++++ INFORMATION GIVEN
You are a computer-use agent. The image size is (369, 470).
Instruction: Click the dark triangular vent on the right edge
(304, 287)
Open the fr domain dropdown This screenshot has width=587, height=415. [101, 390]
++++++++
++++ INFORMATION GIVEN
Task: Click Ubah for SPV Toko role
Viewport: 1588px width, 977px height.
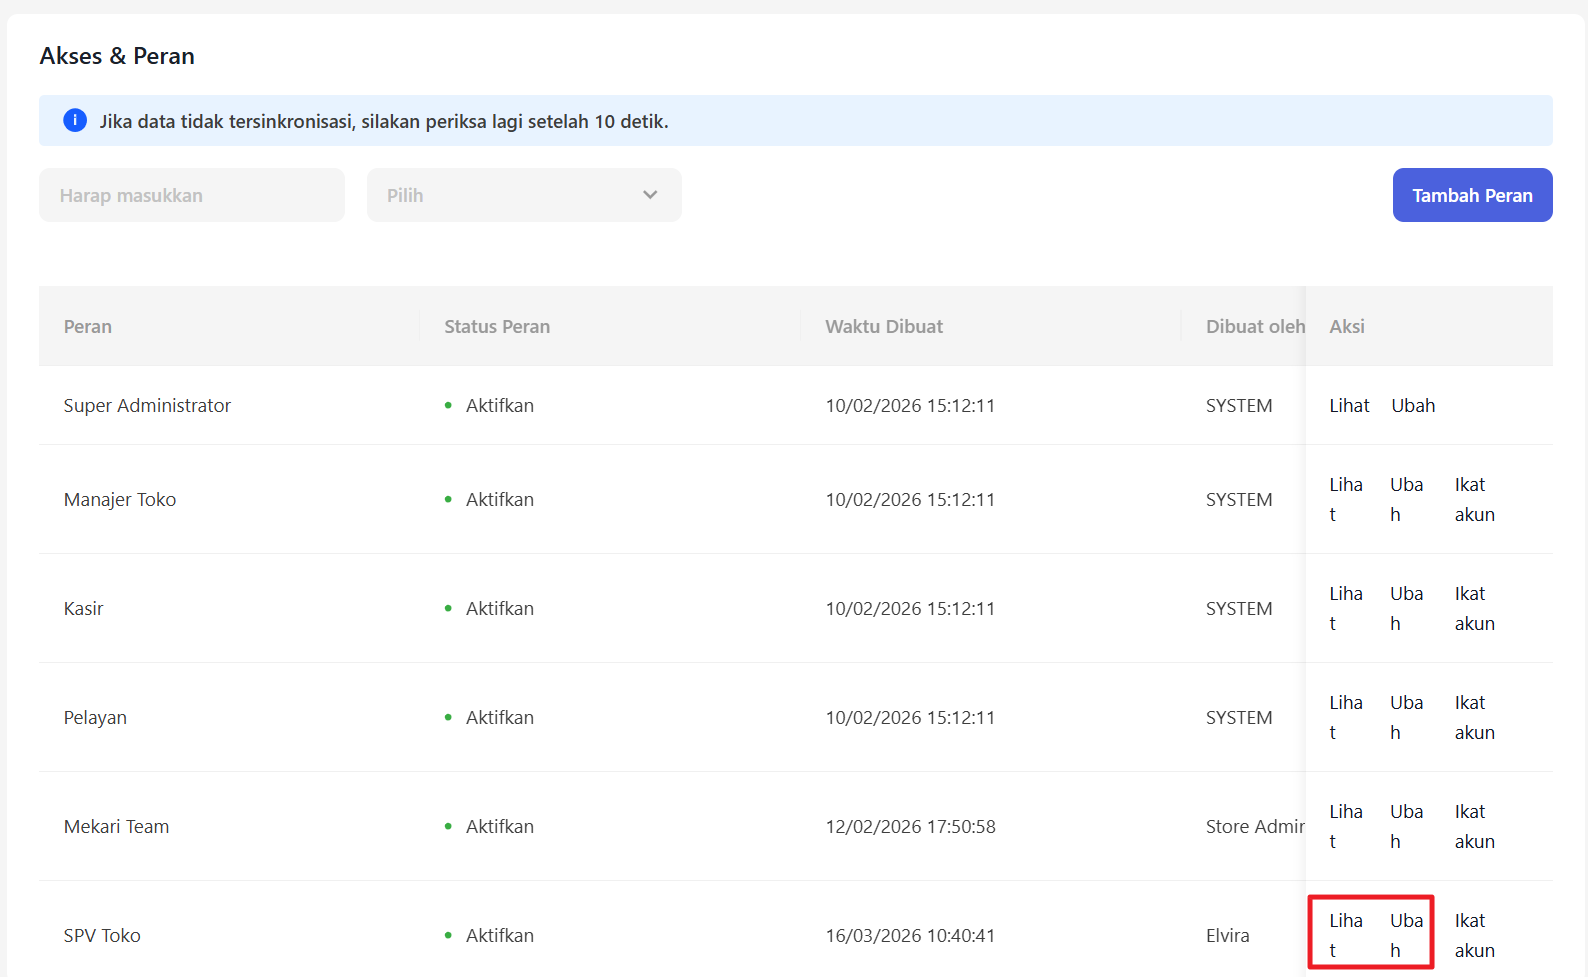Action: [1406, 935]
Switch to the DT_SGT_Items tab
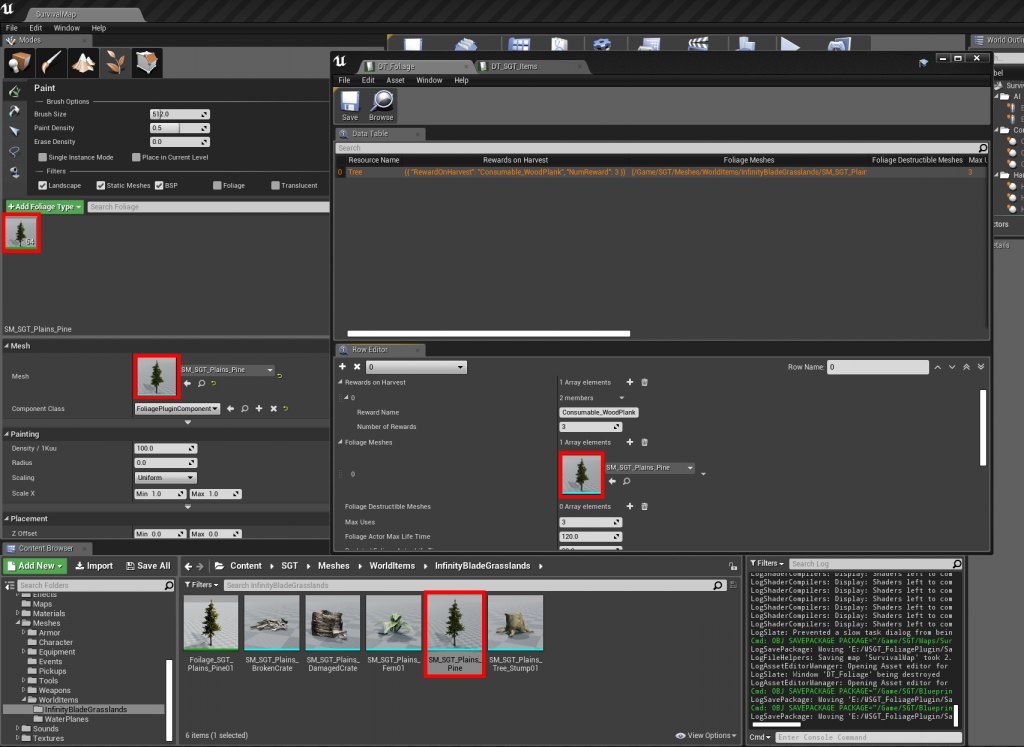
++++++++
— REQUIRED ACTION —
Give back exactly the lines above from the one with "Viewport: 1588px width, 977px height." through the one with "Switch to the DT_SGT_Items tab", both included. Pictures don't belong in the copy.

— ANSWER TO THIS PROBLEM —
Viewport: 1588px width, 977px height.
Action: [1406, 935]
Switch to the DT_SGT_Items tab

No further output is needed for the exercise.